(SUPPLIED RECORDS):
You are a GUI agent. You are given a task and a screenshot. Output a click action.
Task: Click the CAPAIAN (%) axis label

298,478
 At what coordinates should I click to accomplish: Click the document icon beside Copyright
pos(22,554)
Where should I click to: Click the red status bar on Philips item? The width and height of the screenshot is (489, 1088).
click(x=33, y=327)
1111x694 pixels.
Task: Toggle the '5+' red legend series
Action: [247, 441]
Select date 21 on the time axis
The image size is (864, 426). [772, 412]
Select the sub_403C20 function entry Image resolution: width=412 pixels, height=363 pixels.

(DESCRIPTION OF THE TASK):
Update all of the material above by replacing "Copyright" with "License", leaving everything else unchanged.

(EXERCISE RESULT):
You are a GUI agent. You are given a task and a screenshot. Output a click action.
Task: Click the CAPAIAN (%) axis label

298,478
 At what coordinates should I click to accomplish: Click the document icon beside License
pos(22,554)
Where should I click to: Click the red status bar on Philips item? The width and height of the screenshot is (489, 1088).
click(x=33, y=327)
1111x694 pixels.
Task: Toggle the '5+' red legend series
Action: [247, 441]
Select date 21 on the time axis
The image size is (864, 426). [772, 412]
Select the sub_403C20 function entry Image resolution: width=412 pixels, height=363 pixels.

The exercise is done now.